Both ordinary shares and preference shares give shareholders ownership in a company, but they can be different from each other in some important ways. We take a look at the main points that differentiate them.
Ordinary Shares
Shares are unit of ownership in a company. When you initially incorporate a new company it’s most common that there is only one class of shares – known as ‘ordinary shares’. These shares all have exactly the same key rights in the company, the most important being:
- Voting rights.
- Dividend rights.
- Right to ownership in the company.
With a single class of ordinary shares these rights are proportionate. For example, if you had ten shares out of 100 you would be entitled to 10% voting rights in, and ownership of the company.
However, under English law share classes are theoretically unlimited, and as companies grow and become more sophisticated they often create more than one class of shares. These additional classes of shares are often referred to as preference shares.
Preference Shares:
Companies are free to create many different types of shares with often varied rights.
Within early-stage / venture investing, there are common variations that tend to be seen. These variations focus on one of two areas – economics and voting.
- Economics
There are three main ways in which a company will return value to shareholders:
- Dividends – A payment to shareholders out of the company’s profits.
- Exit – The sale of the business, such as to a corporate purchaser, or the listing of the company’s shares on the stock exchange.
- Liquidation – A high proportion of startups fail and when they do they may often have surplus cash and assets. After the company’s debts are settled there may be some value remaining. This is then returned to shareholders.
- Although directors are appointed by shareholders to run the company on their behalf, it’s ultimately the shareholders, via their votes, who have control of the company.
- So, when new share classes are created they can flex any one of these rights, or all of them together. These new classes can rank ahead of the ordinary shares, or behind them, or only have some of these rights versus ordinary shares
How preference shares are normally used
‘Preference shares’ usually refers to a share class that ranks ahead of ordinary shares in some way when it comes to economic returns.

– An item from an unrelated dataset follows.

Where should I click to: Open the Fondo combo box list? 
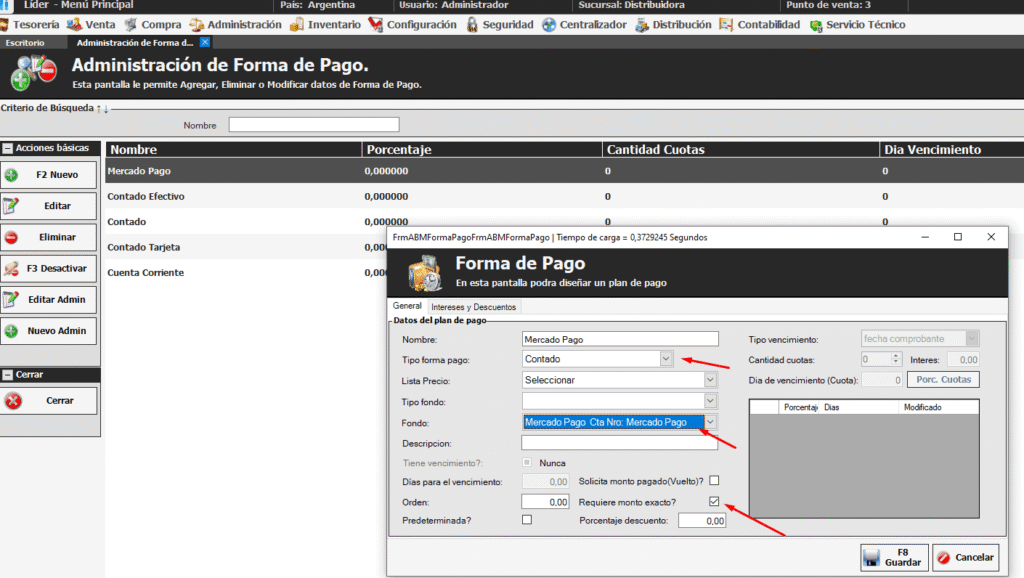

Again, this can take many forms, but in today’s market there’s a common form of preference share that’s used for venture investing – the 1x, non-participating, convertible preference share.
The rights for such a share will be as follows:
- The right to a return on an exit or liquidation event of one times the amount paid for those shares (“1x”),
- Before the ordinary shares are paid anything,
- After which the ordinary shares will receive a proportionate amount of the remainder of the proceeds (and the preference shares don’t “participate” in this proportionate return).

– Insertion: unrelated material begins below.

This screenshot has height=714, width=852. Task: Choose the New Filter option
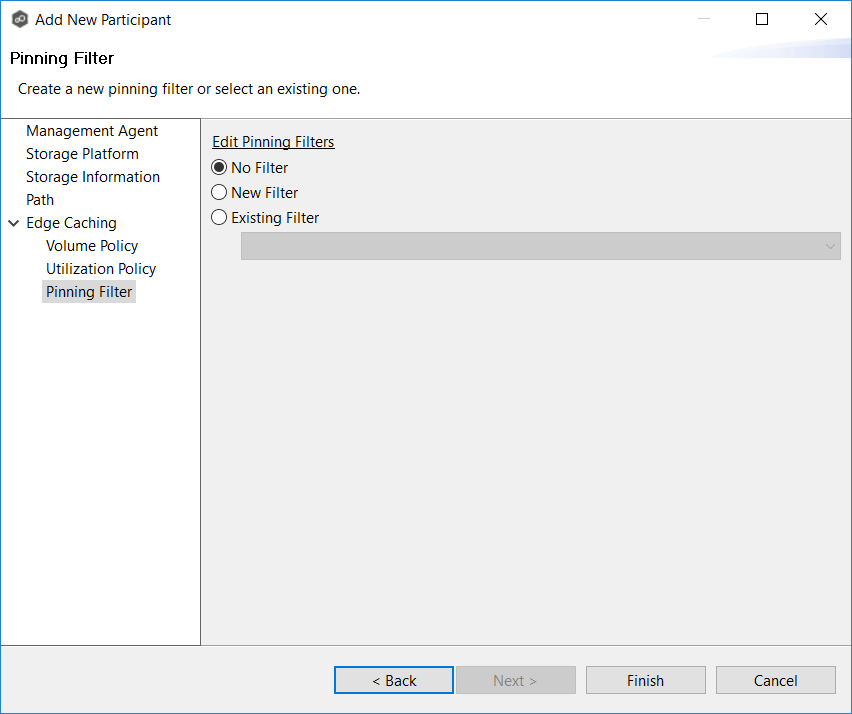point(220,193)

So, if you’ve invested for a return, why would you only take back the money you put in (i.e. your 1x)?
This is where conversion comes in. Such preference shares can usually be converted into ordinary shares on notice to the company. If it looks like the company is likely to exit for higher than the valuation than the one on which the investors joined the company, it will often make sense to convert into ordinary shares and participate with the rest of the ordinary shareholders.

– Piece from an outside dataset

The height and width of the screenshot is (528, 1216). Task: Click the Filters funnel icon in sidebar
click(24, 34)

Whilst less common these days, we do still sometimes see ‘participating’ preference shares. A participating preference share generally gives the holder the right to their preferential payment (e.g. their 1x) and also the right to participate proportionately alongside the ordinary shares.
There are many other variations on the theme, including:
- Capped participating preferences (e.g. you only receive the preference if your return would otherwise be less than 3x).
- Preference shares that aren’t convertible to ordinary shares.
- Multiple of more than 1x.
- Anti-dilution protection or enhanced or entrenched voting provisions.